According to the IMF, the CBDC is designed to “enforce banking regulations” and “monitor all transactions.”

The Universal Monetary Unit (UMU), also known as “Unicoin” and symbolized as Ü, can transact in any legal tender settlement currency and can be configured to operate according to the central banking regulations of each participating jurisdiction.

DCMA executive director Darrell Hubbard, and the “chief architect” of UMU, says UMU strengthens the international monetary system by helping the IMF achieve its stated mandate to provide economic and financial stability to its member states.

“UMU is a game-changer in how cross-border payments are transacted and mitigates against seasonal and systemic local currency depreciation,” Hubbard says.

What is Unicoin, and what are its implications?

Central bank digital currencies (CBDC) have been a hot topic this year. The European Central Bank is due to finish its investigation into a digital euro in October. This week, the Bank of England announced it is looking to grow its CBDC team for a potential ‘Britcoin.’ Also, this week, Sweden has just published the third round of its pilot report for its own e-krona. Per Pymnts:

UMU is “legally a money commodity, can transact in any legal tender settlement currency, and functions like a CBDC to enforce banking regulations and to protect the financial integrity of the international banking system,” the DCMA said in a news release.

Banks can attach SWIFT codes and bank accounts to a UMU digital currency wallet and transact “SWIFT-like cross-border payments over digital currency rails,” a reference to the SWIFT payment system, per the release.

This allows users to bypass “the correspondent banking system at best-priced wholesale FX rates and with instantaneous real-time settlement,” the release said.

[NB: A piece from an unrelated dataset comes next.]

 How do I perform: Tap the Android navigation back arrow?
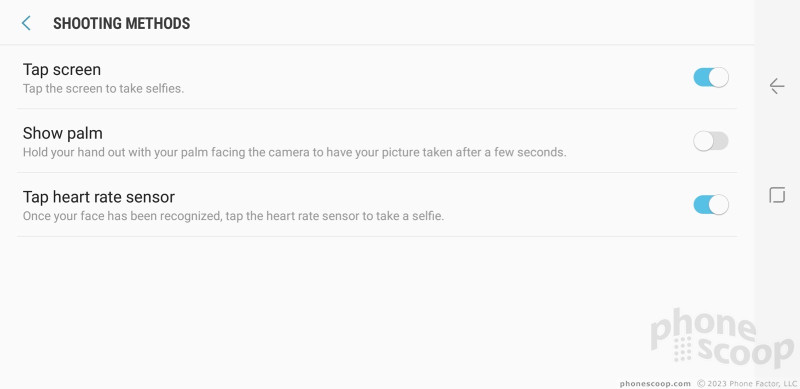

The DCMA pointed in the release to comments from Tobias Adrian, financial counsellor at the IMF, who envisioned a “multilateral platform … that could improve cross-border payments — at the same time transforming foreign exchange transactions, risk sharing, and more generally, financial contracting.”

DCMA Executive Director Darrell Hubbard said in the release UMU is “the exact solution” to the vision the IMF has expressed.

The authority said UMU adopts “a global localization public monetary system architecture” and can be configured to meet “the central banking regulations of each participating jurisdiction.”

The launch comes amid a flurry debate about CBDCs in the U.S. Last month saw Florida Gov. Ron DeSantis and Texas Sen. Ted Cruz propose bans on the use of the currency.

DeSantis, often mentioned as a possible 2024 presidential candidate, has proposed legislation that would bar the use of both federal and foreign CBDC as money and called on other states to add similar prohibitions to their uniform commercial codes.

Two days later, Cruz introduced a bill that would prohibit the Federal Reserve from developing a direct-to-consumer CBDC.